About 150 MKO members, including the ringleaders Maryam and Mas’oud Rajavis, are currently under arrest warrant, al-Mousavi told the Mehr News Agency on Tuesday.
“The Supreme Iraqi Criminal Tribunals will prosecute and put into trial criminals all over the world,” al-Mousavi stated, adding that in case such criminals have left Iraq, their countries of residence will be asked to hand them over to Iraqi courts.
"We have made probes into crimes that the former regime committed with cooperation of various groups, and during the investigations we have collected documents that prove the complicity of Mojahedin-e-Khalq in inhumane actions in southern and northern Iraq in 1991, the so-called Sha baniyyah Revolution,” he noted.
“The crimes fall into two categories, the first is about murder, torture and (illegal) detentions,” he said, adding there are documents that prove the terrorist organization was involved in the murder, torture, and detention of Iraqi national in the Iraqi Kurdistan.
The second category includes the waste of Iraqi national wealth, al-Mousavi said.
The MKO was a complicit in wasting the Iraqi wealth and they even had a share in the Iraqi oil, he explained.
The SICT bases it work on UN Security Council Resolution 1483, he said, explaining that the resolution, which came into force on May 22, 2003, emphasizes that all those who committed crimes in the Baathist regime should be brought to justice, al-Mousavi explained.
The MKO was founded by Mohammad Hanifnejad, Saied Mohsen and Ali-Asghar Badizadegan in Tehran in 1965. It is blamed for carrying several terrorist attacks against Iranian citizens.
The organization transferred its headquarters to Iraq in 1986. The organization received all of its military support and most of its financial assistance from Saddam’s regime until the 2003 Invasion of Iraq.

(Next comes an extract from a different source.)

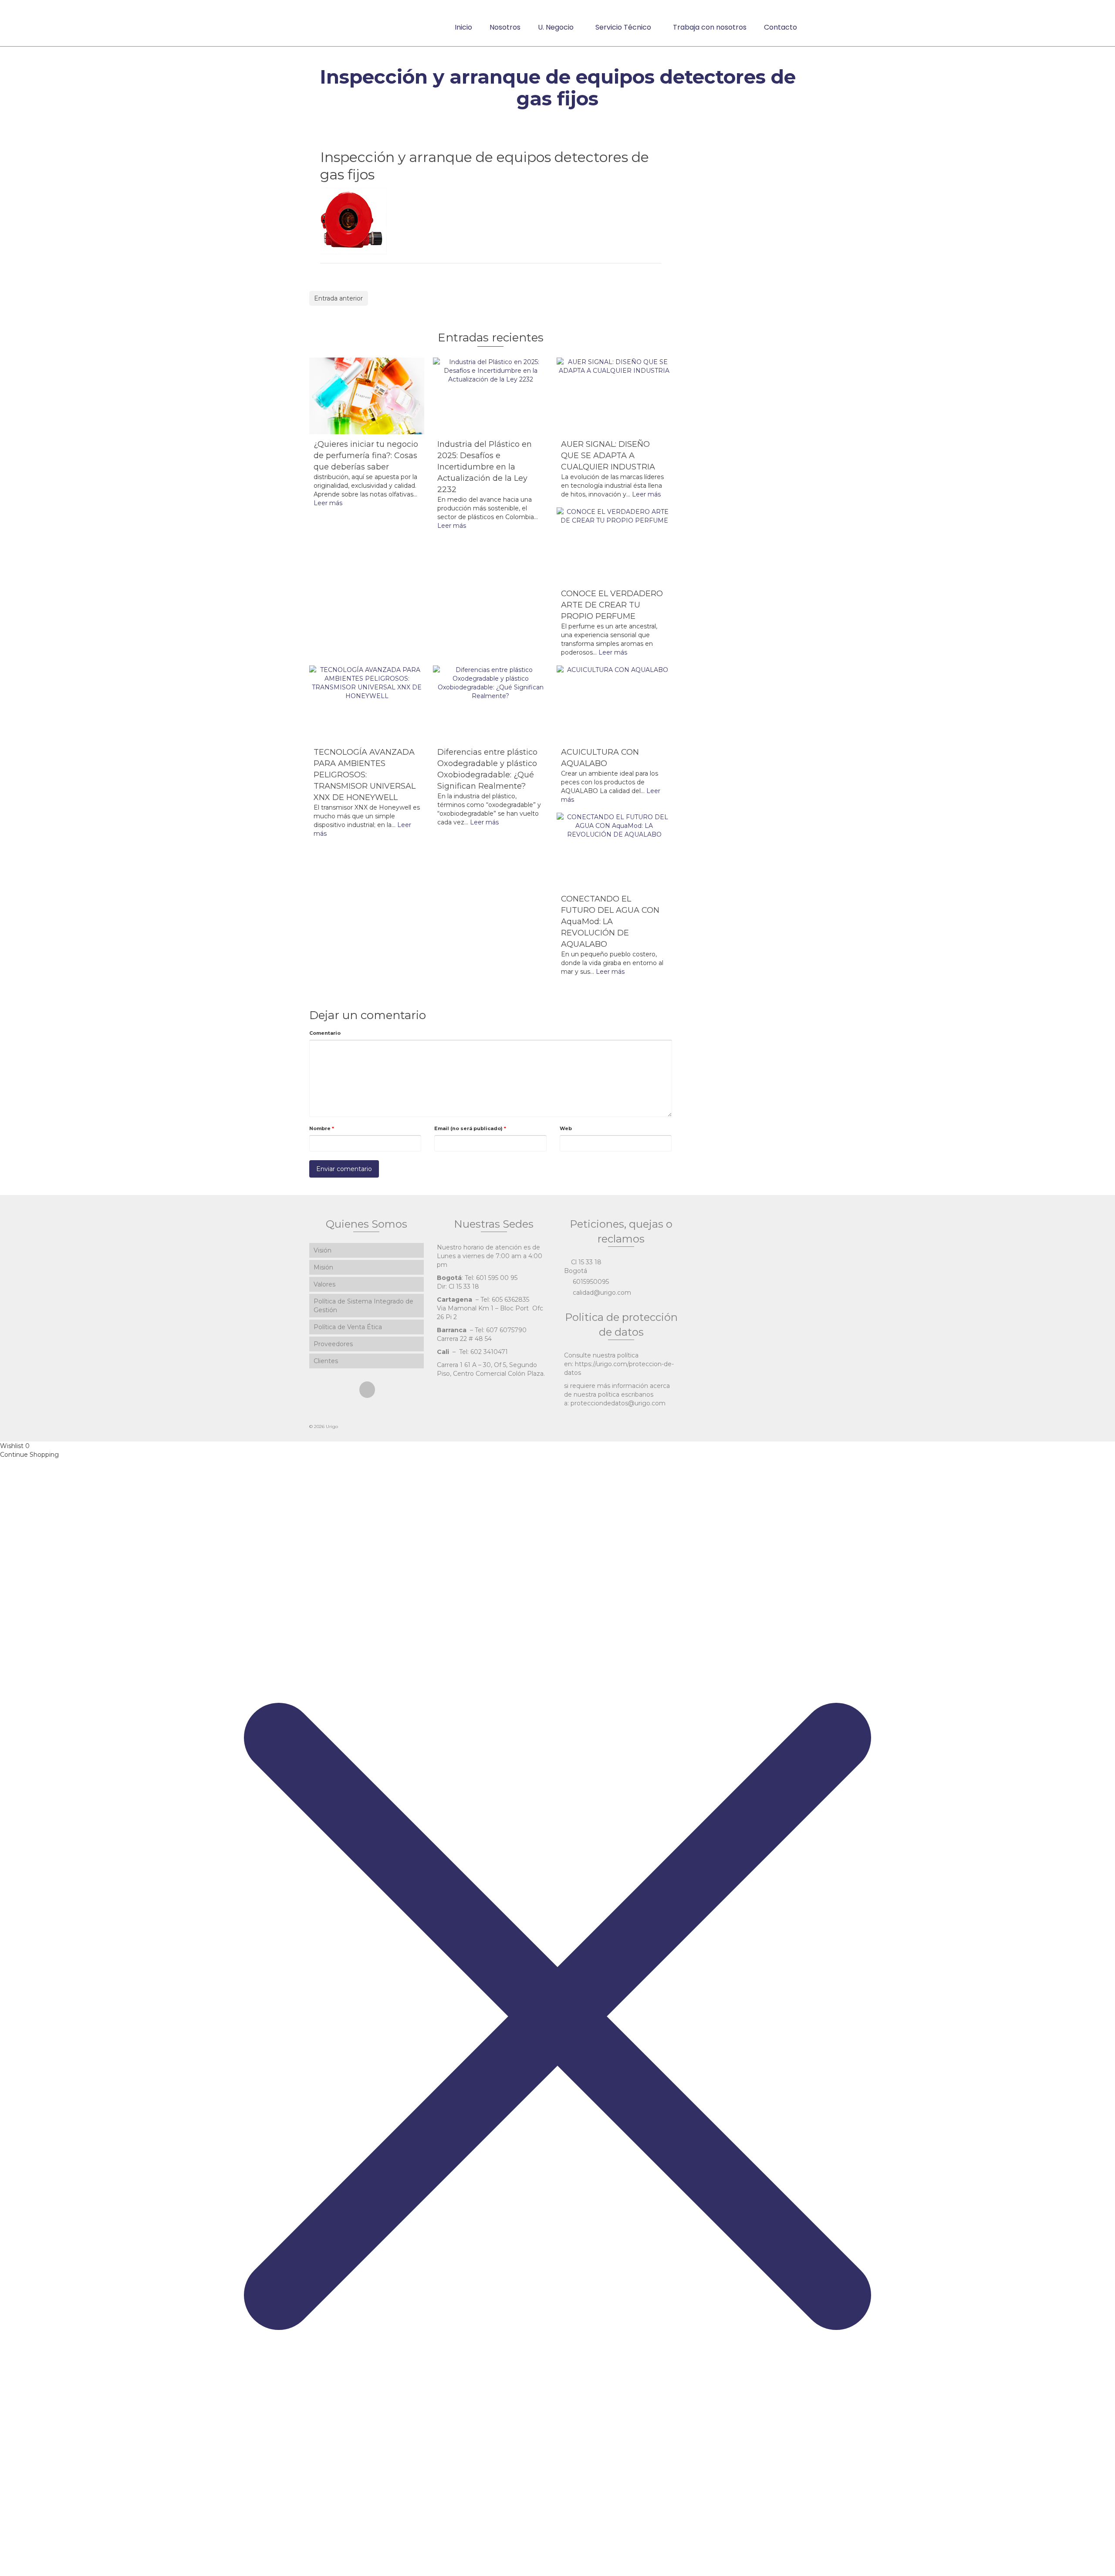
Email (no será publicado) (470, 1128)
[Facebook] (367, 1389)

Near the end of the 1980-1988 war with Iran, Baghdad armed the group with military equipment and sent it into action against Iranian forces.
The Supreme Iraqi Criminal Tribunal is a body established under Iraqi national law to try Iraqi nationals or residents accused of genocide, crimes against humanity, war crimes or other serious crimes committed between 1968 and 2003. It has organized the trial of Saddam Hussein and other members of his Baath Party regime.